PROMPT → Look for the word "toolbar" in the entries and copy each line where it appears.
- Opening Delimiter -
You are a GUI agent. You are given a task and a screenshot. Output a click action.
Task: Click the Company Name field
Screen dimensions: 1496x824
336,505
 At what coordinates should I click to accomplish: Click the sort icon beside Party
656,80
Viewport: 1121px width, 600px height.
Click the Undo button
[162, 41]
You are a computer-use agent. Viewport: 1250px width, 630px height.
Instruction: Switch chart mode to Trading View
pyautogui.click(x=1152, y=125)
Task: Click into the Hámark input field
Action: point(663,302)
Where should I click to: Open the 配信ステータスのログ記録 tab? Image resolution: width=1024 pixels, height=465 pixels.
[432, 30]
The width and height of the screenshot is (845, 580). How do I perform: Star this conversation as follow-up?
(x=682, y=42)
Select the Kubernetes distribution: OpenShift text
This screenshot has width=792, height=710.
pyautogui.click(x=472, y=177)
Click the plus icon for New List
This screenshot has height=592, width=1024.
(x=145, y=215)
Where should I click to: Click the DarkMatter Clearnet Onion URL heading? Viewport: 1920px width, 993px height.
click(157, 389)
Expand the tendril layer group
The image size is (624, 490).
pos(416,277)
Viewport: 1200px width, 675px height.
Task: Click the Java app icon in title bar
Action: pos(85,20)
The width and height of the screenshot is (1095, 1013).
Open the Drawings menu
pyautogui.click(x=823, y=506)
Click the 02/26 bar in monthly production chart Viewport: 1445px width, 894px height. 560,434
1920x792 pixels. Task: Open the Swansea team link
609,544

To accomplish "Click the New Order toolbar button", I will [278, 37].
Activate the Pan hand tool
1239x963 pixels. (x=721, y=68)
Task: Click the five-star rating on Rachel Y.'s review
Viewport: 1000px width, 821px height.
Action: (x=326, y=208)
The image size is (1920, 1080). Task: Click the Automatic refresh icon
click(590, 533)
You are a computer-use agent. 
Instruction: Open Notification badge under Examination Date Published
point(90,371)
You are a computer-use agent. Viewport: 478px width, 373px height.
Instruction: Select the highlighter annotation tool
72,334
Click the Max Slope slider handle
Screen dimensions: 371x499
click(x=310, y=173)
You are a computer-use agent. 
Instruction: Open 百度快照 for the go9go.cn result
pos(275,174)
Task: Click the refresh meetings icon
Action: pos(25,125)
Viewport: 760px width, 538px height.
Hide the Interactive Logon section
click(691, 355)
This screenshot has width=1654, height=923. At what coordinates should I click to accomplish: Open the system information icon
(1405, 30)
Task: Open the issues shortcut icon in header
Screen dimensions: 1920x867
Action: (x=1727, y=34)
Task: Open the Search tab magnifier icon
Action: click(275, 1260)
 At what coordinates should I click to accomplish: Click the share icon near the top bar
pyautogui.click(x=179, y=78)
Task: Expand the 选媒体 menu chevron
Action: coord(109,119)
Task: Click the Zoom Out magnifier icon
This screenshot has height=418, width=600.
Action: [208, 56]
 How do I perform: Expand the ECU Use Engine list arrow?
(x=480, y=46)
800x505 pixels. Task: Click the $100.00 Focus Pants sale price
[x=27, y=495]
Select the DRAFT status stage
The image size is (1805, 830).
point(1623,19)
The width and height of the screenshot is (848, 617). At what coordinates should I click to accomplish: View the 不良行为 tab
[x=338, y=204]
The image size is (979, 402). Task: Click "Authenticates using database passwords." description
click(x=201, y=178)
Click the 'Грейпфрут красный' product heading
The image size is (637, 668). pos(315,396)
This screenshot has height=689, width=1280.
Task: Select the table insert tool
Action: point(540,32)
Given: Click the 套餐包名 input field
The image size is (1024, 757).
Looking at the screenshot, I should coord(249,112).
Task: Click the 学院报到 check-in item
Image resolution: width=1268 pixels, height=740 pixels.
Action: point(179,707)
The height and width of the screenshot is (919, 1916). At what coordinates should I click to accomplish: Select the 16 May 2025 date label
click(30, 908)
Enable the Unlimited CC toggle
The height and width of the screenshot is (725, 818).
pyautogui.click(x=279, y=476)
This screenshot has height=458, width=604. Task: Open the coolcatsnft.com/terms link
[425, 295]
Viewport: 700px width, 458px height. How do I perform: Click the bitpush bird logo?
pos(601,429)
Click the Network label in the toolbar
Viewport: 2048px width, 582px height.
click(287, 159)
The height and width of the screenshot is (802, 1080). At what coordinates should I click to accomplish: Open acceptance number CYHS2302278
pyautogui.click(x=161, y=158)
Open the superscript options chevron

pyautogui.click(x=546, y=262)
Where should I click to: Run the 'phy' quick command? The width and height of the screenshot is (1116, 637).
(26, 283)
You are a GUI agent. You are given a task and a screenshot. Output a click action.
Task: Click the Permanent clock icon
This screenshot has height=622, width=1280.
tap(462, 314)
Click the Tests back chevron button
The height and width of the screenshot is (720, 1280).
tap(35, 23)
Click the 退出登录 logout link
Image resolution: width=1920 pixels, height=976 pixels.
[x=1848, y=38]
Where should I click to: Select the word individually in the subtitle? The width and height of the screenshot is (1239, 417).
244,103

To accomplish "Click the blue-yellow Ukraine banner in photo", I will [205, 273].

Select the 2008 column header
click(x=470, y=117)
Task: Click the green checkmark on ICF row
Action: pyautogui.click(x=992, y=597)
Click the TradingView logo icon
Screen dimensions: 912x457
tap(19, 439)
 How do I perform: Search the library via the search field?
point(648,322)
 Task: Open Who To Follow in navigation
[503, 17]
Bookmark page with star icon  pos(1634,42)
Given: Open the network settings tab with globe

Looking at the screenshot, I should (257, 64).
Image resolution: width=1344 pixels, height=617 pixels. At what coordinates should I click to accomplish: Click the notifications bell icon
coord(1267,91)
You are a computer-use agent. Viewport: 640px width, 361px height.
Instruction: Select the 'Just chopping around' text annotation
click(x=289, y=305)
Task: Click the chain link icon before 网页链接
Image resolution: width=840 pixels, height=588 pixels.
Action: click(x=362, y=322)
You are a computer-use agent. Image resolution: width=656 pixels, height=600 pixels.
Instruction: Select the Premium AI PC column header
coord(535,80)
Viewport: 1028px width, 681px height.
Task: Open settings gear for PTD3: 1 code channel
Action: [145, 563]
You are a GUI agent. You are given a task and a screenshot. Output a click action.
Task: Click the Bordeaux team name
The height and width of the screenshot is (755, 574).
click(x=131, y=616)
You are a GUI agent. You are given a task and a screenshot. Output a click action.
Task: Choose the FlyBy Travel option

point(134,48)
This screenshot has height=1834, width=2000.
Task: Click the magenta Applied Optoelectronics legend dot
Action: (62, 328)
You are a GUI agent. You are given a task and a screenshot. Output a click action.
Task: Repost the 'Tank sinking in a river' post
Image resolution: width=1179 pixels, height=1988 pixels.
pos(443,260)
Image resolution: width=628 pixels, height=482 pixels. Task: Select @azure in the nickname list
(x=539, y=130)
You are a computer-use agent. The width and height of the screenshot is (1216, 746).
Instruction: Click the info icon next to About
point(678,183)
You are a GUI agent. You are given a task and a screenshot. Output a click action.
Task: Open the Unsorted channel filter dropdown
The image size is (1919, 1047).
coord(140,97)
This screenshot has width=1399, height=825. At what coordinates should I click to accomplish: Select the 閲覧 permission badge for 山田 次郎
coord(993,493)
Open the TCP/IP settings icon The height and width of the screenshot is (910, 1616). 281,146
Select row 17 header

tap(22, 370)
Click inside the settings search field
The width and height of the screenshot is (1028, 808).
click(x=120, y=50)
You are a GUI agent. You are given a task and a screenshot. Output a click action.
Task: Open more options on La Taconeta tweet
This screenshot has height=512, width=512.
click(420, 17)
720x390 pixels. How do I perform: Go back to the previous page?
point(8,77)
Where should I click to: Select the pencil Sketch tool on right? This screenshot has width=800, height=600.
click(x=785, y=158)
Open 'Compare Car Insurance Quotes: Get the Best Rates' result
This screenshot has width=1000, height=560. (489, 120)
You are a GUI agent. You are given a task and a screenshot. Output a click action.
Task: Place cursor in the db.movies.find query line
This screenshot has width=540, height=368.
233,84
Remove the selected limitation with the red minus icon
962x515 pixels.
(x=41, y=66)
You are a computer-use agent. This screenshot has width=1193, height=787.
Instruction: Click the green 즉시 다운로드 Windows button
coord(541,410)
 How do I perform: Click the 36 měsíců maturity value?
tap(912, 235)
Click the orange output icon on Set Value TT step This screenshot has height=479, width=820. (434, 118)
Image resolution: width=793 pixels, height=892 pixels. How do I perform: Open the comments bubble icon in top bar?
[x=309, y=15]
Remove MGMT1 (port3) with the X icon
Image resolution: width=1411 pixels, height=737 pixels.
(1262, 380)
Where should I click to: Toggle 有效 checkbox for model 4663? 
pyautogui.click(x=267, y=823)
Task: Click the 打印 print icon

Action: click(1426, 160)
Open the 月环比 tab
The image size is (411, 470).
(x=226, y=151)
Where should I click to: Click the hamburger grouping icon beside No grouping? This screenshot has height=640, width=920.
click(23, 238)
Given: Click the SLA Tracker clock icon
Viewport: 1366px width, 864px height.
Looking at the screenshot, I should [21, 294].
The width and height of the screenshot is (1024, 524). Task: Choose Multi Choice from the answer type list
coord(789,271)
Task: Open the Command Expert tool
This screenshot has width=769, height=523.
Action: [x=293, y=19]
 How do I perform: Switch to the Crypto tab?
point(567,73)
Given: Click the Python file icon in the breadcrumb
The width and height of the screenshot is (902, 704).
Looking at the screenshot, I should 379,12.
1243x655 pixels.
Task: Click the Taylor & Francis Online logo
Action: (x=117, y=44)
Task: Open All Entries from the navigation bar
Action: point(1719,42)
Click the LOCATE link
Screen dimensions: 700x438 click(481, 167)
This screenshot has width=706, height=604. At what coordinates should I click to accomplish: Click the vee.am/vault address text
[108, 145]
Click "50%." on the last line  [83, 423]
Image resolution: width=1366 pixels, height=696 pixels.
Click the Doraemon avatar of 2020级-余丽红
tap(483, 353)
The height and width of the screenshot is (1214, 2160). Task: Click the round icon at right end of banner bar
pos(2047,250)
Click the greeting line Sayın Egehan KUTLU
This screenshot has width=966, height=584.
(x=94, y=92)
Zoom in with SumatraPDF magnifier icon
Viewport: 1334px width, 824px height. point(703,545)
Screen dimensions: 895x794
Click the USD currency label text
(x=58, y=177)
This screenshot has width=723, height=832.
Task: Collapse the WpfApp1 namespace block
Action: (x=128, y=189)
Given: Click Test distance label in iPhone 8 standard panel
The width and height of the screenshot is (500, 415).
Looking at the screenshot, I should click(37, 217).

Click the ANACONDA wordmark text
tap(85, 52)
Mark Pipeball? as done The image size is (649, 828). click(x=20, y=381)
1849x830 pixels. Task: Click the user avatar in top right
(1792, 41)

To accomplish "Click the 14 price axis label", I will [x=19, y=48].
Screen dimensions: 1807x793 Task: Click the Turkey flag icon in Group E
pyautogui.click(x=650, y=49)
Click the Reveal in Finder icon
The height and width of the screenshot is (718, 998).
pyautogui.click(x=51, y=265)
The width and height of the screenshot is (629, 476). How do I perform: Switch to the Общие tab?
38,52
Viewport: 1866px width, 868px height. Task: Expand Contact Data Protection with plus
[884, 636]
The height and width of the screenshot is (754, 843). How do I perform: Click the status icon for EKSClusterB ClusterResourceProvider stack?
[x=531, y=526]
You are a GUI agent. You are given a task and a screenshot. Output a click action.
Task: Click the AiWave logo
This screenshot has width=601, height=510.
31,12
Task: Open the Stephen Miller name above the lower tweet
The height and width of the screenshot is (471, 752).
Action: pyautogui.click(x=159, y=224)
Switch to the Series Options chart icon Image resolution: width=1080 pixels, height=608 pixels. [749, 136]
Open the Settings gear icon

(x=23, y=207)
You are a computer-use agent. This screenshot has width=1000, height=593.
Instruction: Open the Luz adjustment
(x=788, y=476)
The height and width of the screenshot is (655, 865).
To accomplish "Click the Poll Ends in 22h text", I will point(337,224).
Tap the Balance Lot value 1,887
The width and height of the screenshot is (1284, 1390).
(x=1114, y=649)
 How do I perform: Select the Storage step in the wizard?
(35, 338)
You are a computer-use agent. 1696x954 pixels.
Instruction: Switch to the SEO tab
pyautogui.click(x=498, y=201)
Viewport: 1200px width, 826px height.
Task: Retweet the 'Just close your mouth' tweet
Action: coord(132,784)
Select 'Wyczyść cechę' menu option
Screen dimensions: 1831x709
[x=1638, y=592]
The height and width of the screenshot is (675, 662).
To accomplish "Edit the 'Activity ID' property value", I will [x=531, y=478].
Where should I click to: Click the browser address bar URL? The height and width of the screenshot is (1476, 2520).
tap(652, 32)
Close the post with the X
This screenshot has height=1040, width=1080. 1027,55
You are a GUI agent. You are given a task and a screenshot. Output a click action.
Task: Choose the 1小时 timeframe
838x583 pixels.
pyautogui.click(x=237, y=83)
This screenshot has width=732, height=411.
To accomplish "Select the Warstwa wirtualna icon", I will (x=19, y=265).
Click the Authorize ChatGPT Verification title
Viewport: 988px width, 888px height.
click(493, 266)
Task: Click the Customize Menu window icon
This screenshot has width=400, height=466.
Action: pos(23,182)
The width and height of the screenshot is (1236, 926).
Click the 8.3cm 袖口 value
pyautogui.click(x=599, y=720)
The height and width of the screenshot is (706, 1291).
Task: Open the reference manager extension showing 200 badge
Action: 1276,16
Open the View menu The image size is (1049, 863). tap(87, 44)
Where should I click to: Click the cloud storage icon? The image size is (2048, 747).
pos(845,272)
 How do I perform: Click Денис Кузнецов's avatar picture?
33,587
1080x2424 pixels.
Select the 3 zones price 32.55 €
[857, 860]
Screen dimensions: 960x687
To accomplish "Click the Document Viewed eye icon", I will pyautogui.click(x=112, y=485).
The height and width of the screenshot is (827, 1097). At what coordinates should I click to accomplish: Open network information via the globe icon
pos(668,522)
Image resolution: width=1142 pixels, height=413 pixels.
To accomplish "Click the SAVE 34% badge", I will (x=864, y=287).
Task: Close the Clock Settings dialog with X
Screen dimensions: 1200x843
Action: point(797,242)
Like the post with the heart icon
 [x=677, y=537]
- Closing Delimiter -
SOLUTION TO THE EXERCISE →
To accomplish "Click the New Order toolbar button", I will [278, 37].
Click the Network label in the toolbar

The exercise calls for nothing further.